AI Engineer
AI Engineer
We are looking for an AI Engineer ready to push the boundaries of what's possible with LLMs in a high-paced, intellectually demanding environment. This is an opportunity to shape the intelligence layer of our cutting-edge AI platform—designing, building, and optimizing the systems that power enterprise-grade AI experiences. You'll have the autonomy to drive ideas from concept to production, working at the intersection of applied research and scalable engineering.
Key Responsibilities
- LLM Development & Integration: Design, build, and optimize LLM-powered features using known frameworks.
- AI System Architecture: Work on robust, scalable AI pipelines that handle retrieval, reasoning, and generation at enterprise scale.
- Prompt Engineering & Evaluation: Design advanced prompting strategies and build comprehensive evaluation pipelines—defining metrics, curating test sets, and running systematic benchmarks to ensure consistent, high-quality model outputs for domain-specific use cases.
- Backend Development: Build performant Python-based backend systems that seamlessly integrate AI capabilities with our core product infrastructure.
- Data & Vector Systems: Work with vector databases and data pipelines to power knowledge systems.
- Cross-Functional Collaboration: Partner with product, design, and engineering teams to translate AI capabilities into intuitive user experiences.
Qualifications
- Autonomous & Ideas-Driven: Self-directed with a bias toward action—you identify problems and propose solutions.
- Agent Architectures: Experience with agent architectures, tool-use patterns, and multi-step reasoning systems.
- Proficiency in Python: Deep expertise in Python with a strong grasp of async programming, type systems (Pydantic), and best practices for production-grade code.
- Scalable Backend Systems: Proven ability to design and build backend systems that are performant, reliable, and maintainable.

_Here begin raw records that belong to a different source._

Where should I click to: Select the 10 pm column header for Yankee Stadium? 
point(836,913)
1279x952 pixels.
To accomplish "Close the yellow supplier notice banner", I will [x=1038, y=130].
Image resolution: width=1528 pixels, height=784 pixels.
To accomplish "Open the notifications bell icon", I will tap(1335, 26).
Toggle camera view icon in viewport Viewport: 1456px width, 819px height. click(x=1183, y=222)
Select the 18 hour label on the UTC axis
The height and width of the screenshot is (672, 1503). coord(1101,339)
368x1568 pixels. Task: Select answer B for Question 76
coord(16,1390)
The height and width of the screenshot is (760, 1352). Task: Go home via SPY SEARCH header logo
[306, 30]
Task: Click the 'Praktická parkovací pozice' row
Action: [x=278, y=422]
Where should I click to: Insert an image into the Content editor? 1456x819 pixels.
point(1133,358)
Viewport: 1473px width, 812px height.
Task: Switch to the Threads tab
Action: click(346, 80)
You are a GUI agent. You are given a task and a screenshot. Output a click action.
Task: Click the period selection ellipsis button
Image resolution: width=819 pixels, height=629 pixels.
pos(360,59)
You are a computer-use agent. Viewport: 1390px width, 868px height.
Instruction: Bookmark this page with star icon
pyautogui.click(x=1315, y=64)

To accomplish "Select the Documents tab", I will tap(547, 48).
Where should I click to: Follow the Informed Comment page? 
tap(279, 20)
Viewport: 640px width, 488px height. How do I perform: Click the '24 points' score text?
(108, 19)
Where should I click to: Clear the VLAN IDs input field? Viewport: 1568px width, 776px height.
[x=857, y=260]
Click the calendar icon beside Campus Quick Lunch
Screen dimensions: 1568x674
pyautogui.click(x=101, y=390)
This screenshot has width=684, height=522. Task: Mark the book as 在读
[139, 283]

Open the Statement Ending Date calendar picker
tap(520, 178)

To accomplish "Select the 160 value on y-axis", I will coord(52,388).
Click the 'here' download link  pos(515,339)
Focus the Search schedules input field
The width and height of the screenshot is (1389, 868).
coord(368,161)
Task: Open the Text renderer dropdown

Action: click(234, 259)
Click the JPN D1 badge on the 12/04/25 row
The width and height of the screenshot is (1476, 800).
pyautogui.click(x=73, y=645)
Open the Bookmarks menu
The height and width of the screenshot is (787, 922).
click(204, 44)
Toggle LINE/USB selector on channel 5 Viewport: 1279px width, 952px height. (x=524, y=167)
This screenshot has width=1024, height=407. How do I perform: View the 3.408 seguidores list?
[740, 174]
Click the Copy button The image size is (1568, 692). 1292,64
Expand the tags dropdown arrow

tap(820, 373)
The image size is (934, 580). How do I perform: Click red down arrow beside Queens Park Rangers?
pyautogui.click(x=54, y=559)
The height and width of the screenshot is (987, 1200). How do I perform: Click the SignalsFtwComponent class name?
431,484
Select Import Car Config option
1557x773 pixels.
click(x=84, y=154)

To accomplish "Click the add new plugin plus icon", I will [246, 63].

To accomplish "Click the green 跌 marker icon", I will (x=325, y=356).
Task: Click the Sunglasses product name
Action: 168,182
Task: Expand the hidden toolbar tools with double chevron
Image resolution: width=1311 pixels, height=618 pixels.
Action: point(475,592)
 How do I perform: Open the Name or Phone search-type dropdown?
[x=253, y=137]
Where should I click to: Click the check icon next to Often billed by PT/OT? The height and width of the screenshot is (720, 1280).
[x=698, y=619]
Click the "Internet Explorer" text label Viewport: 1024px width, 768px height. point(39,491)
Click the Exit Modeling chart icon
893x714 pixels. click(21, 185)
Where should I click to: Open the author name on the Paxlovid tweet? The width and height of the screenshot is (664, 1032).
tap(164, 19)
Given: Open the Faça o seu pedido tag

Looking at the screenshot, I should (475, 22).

- Database Expertise: Strong experience with PostgreSQL and familiarity with vector databases for semantic search and retrieval.
- Strong Problem-Solving Skills: Ability to debug complex systems, optimize for latency and cost, and navigate ambiguity.
- Proven Track Record: Demonstrable experience through previous roles, side projects, or open-source contributions in the AI/ML space.
Bonus Points
- Fundamentals of statistics, machine learning, and deep learning.
- Experience with evaluation frameworks and observability tools.
- Contributions to open-source AI projects or published research.
- Familiarity with MLOps, model serving (vLLM, TGI), and infrastructure for AI at scale.
- Background in fine-tuning, RLHF, or working with open-weight models.